Vengeance is defined in the Merriam-Webster’s Collegiate Dictionary as punishment inflicted in retaliation for an injury or offense; retribution. The statement with a vengeance suggests great force, vehemence, to an extreme or excessive degree. Sounds scary to me, the ultimate peace lover and mediator that I normally am.
But… at what point does a person stand up for themselves? If we have grown up either as victims, or at the least, disrespected and/or neglected, this will be a mind boggling question and struggle for possibly all our lives.
On the other side, there’s the person who may have been abused and used who has determined in their mind that they will NEVER be spit on again. This leads them into all sorts of altercations, ruined relationships, loss of employment, and basic daily turmoil, as they feel they have to constantly guard what is theirs.
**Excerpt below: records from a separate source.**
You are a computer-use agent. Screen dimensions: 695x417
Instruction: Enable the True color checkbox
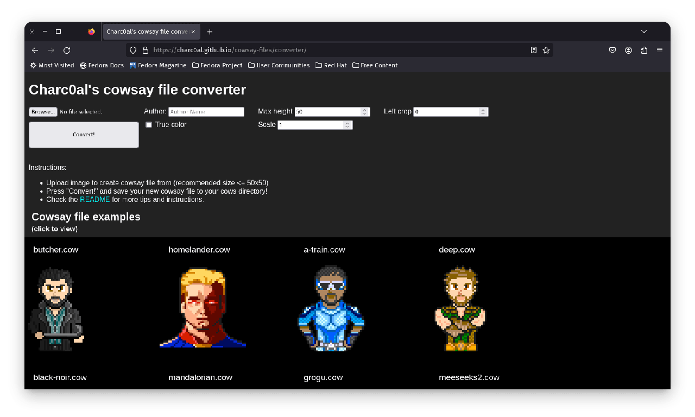(x=149, y=125)
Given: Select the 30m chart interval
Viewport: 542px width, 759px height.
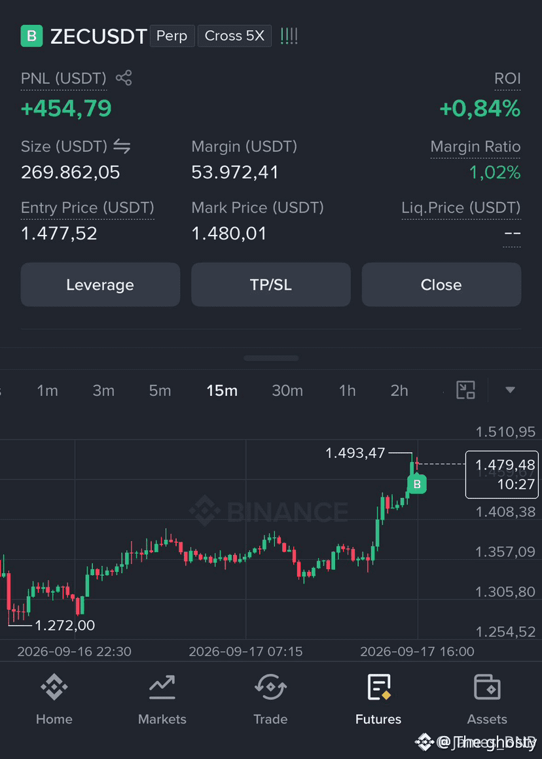Looking at the screenshot, I should [287, 391].
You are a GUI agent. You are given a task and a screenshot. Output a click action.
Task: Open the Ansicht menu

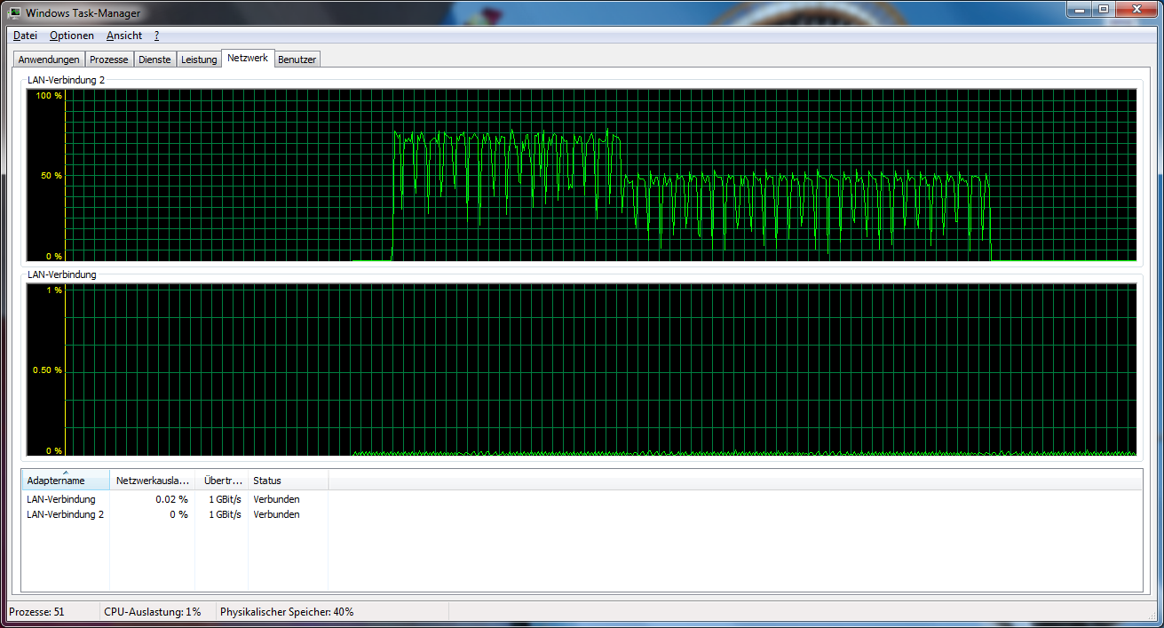tap(123, 36)
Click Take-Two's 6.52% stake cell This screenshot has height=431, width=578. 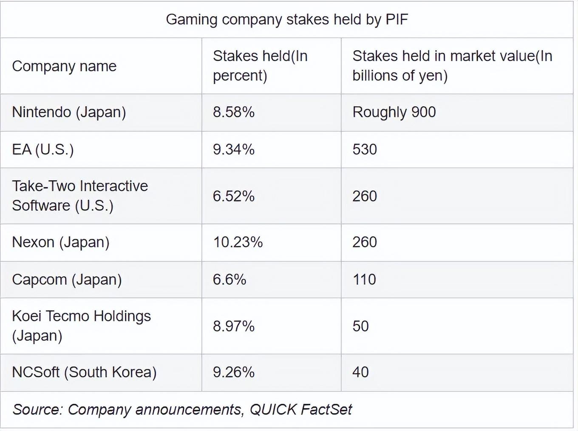[234, 196]
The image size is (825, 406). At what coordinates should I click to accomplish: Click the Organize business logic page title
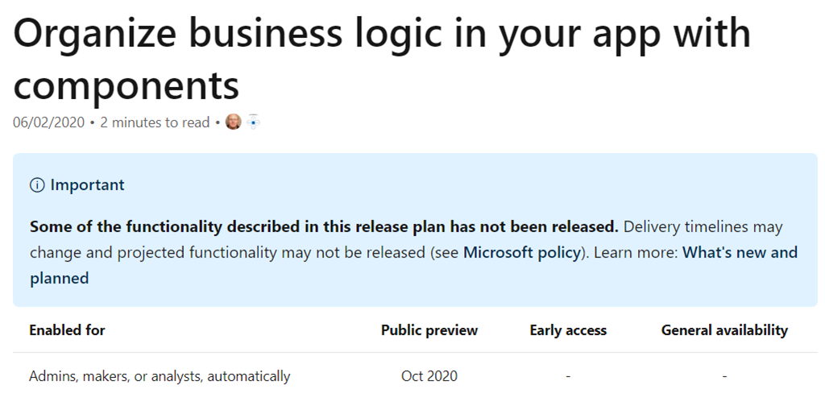pyautogui.click(x=381, y=58)
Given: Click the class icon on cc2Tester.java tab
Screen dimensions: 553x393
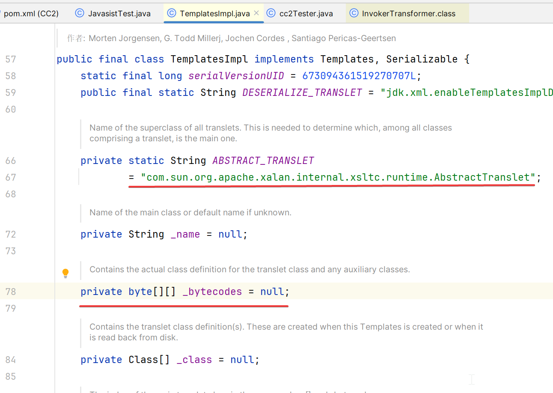Looking at the screenshot, I should (x=271, y=13).
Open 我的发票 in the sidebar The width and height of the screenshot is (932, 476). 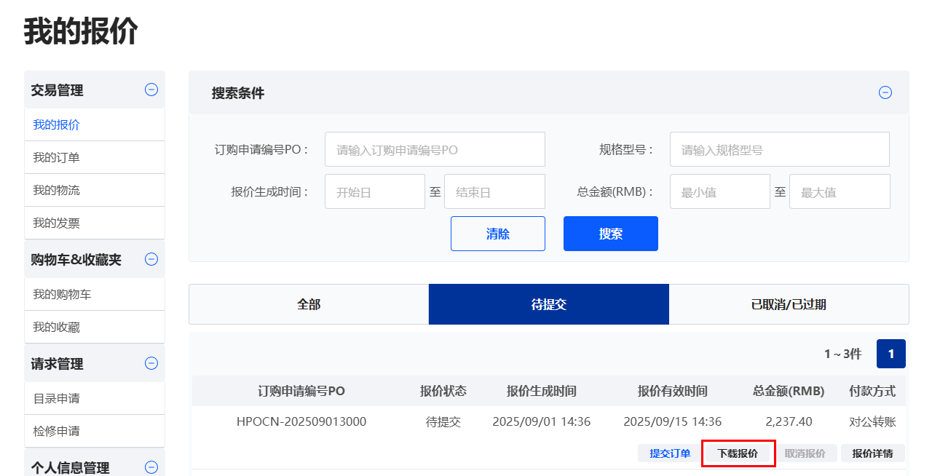pyautogui.click(x=57, y=223)
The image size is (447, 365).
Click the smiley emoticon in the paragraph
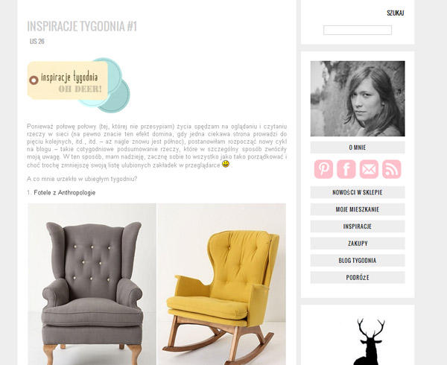click(x=226, y=164)
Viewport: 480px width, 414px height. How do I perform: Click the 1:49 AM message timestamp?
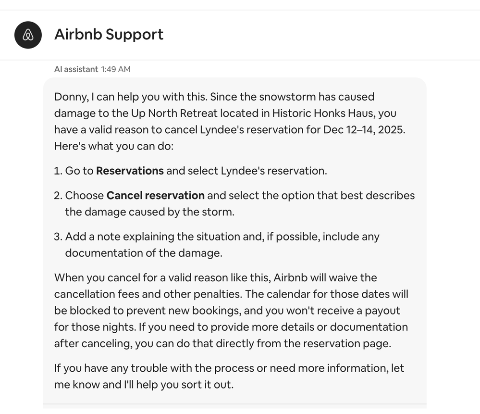[116, 69]
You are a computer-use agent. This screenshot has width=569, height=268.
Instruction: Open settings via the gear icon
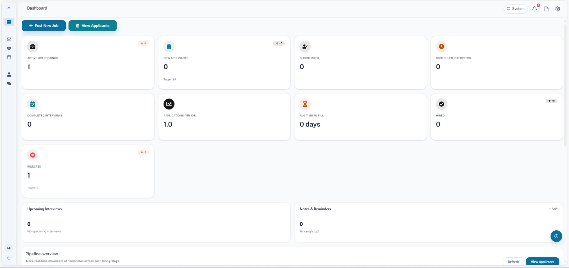558,9
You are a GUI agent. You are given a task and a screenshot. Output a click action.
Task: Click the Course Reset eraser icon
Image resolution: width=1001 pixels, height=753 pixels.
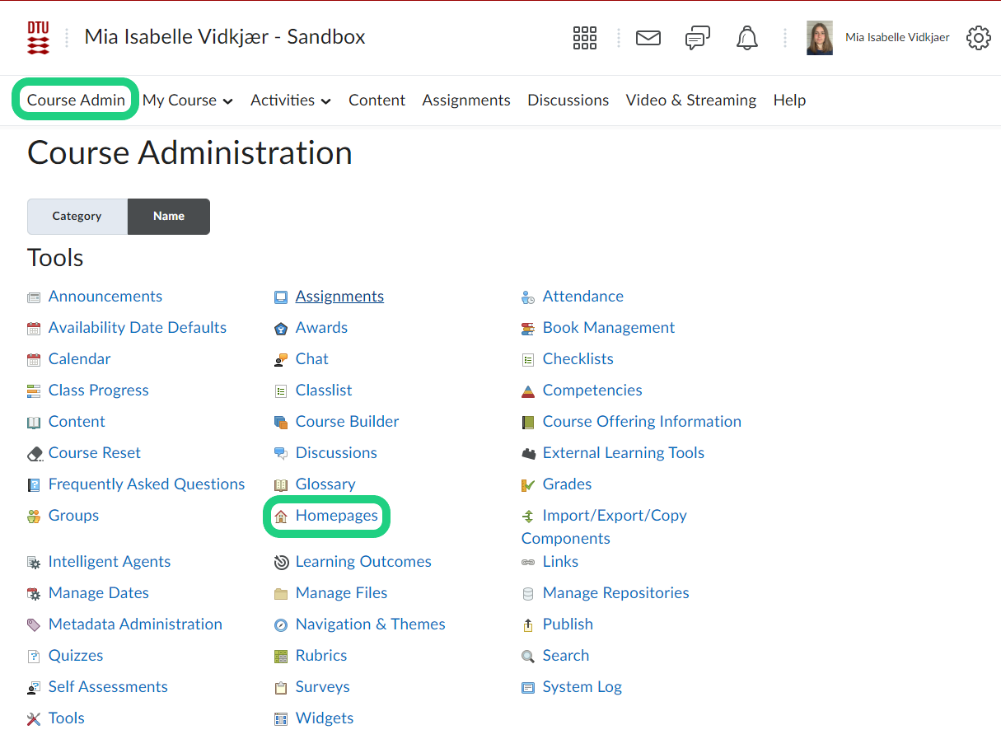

The third side of all this is that person who is SURE that they are entitled to all good things in life, and everyone else was put on earth to make it happen for them. This way of thinking was actually set up for them in childhood, also. They may have a narcissistic personality disorder or are just plain spoiled. Many of these actually have both components at work, because they have bullied their way into being given everything they demanded, which then feeds the entitled mindset.
Once in a while, we will run into someone who is fairly normal and healthy, not perfect; but possibly a joy and pleasure to work and play with.
Going back to the original thought- what to do about being wronged in the workplace? It is so easy to let our anger and feelings run away with us! We are tempted to tell of our “situation” to everyone we see- either to gain sympathy or to just see if we are crazy to feel wronged. Underneath, we need the support of other people, because we feel alone and betrayed.
Should the wronged confront the wronger with the wrong? And how should it be done? Is it ok to go off, make a scene, and air all dirty laundry- even if it has nothing to do with the case? Should the wronged slink off into the corner like a small brown mouse without venting, believing it will do no good anyway because he never wins and no one listens to him ever?
I say this- take the situation- and try to calmly figure it out. What was your part in it? If you screwed up- make it right. Sometimes our actions actually lead to the other person retaliating first. I don’t see the good in a fist-fight, and even a mouthfight usually makes it all worse, but TALK it out if possible.
When it passes the point of helpful communication, it’s OK TO TAKE it where it needs to go, like the unemployment hearing, or maybe it’s time to move on to another job.
Just remember this though.
VENGEANCE IS MINE, I WILL REPAY, SAYS THE Lord.
Therefore, if your enemy is hungry, feed him. If he is thirsty, give him a drink. For in so doing, you will heap coals of fire on his head. Do not be overcome by evil, but overcome evil with good. Romans 12:19-21.
NOW… what is this heaping coals of fire on someone’s head? That sounds pretty radical, but possibly a fittingly painful punishment for them! Alright!
It actually refers to an old Egyptian custom of showing public repentance after wronging someone. When Paul referred to this, he meant that if we treat our sore spot with kindness, they may become ashamed and turn from their wrongdoing- be it lying, cheating, theft, gossip, whatever. They may even come forward with the truth in time.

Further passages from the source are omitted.